Given the entries below, copy each of them out exactly.

======== Data supplied

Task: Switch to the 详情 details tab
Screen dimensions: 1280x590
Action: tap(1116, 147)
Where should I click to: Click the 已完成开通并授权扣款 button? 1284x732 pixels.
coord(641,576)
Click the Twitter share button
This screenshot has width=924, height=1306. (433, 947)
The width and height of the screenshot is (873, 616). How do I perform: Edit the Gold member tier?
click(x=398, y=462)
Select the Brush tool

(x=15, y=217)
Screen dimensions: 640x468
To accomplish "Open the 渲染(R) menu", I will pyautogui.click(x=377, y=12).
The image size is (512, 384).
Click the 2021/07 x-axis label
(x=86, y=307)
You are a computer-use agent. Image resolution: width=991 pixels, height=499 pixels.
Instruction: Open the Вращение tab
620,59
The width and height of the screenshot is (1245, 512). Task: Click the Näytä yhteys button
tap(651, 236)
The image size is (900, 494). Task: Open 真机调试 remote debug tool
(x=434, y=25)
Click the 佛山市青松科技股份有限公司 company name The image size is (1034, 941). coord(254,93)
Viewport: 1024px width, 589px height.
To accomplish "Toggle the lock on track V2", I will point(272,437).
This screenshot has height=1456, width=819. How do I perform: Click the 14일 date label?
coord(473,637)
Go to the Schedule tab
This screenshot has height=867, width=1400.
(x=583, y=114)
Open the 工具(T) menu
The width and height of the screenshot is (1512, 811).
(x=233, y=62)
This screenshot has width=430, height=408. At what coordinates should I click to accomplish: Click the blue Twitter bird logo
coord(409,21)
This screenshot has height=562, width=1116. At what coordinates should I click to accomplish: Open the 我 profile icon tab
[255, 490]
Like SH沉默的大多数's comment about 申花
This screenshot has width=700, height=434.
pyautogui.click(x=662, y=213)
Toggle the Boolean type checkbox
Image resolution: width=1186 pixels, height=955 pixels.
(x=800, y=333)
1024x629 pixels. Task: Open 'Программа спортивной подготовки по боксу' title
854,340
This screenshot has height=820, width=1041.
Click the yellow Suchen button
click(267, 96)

================

Response to the exercise:
Task: Switch to the 详情 details tab
Screen dimensions: 1280x590
Action: tap(1116, 147)
Where should I click to: Click the 已完成开通并授权扣款 button? 1284x732 pixels.
coord(641,576)
Click the Twitter share button
This screenshot has width=924, height=1306. (433, 947)
The width and height of the screenshot is (873, 616). How do I perform: Edit the Gold member tier?
click(x=398, y=462)
Select the Brush tool

(x=15, y=217)
Screen dimensions: 640x468
To accomplish "Open the 渲染(R) menu", I will pyautogui.click(x=377, y=12).
The image size is (512, 384).
Click the 2021/07 x-axis label
(x=86, y=307)
You are a computer-use agent. Image resolution: width=991 pixels, height=499 pixels.
Instruction: Open the Вращение tab
620,59
The width and height of the screenshot is (1245, 512). Task: Click the Näytä yhteys button
tap(651, 236)
The image size is (900, 494). Task: Open 真机调试 remote debug tool
(x=434, y=25)
Click the 佛山市青松科技股份有限公司 company name The image size is (1034, 941). coord(254,93)
Viewport: 1024px width, 589px height.
To accomplish "Toggle the lock on track V2", I will point(272,437).
This screenshot has height=1456, width=819. How do I perform: Click the 14일 date label?
coord(473,637)
Go to the Schedule tab
This screenshot has height=867, width=1400.
(x=583, y=114)
Open the 工具(T) menu
The width and height of the screenshot is (1512, 811).
(x=233, y=62)
This screenshot has width=430, height=408. At what coordinates should I click to accomplish: Click the blue Twitter bird logo
coord(409,21)
This screenshot has height=562, width=1116. At what coordinates should I click to accomplish: Open the 我 profile icon tab
[255, 490]
Like SH沉默的大多数's comment about 申花
This screenshot has width=700, height=434.
pyautogui.click(x=662, y=213)
Toggle the Boolean type checkbox
Image resolution: width=1186 pixels, height=955 pixels.
(x=800, y=333)
1024x629 pixels. Task: Open 'Программа спортивной подготовки по боксу' title
854,340
This screenshot has height=820, width=1041.
Click the yellow Suchen button
click(267, 96)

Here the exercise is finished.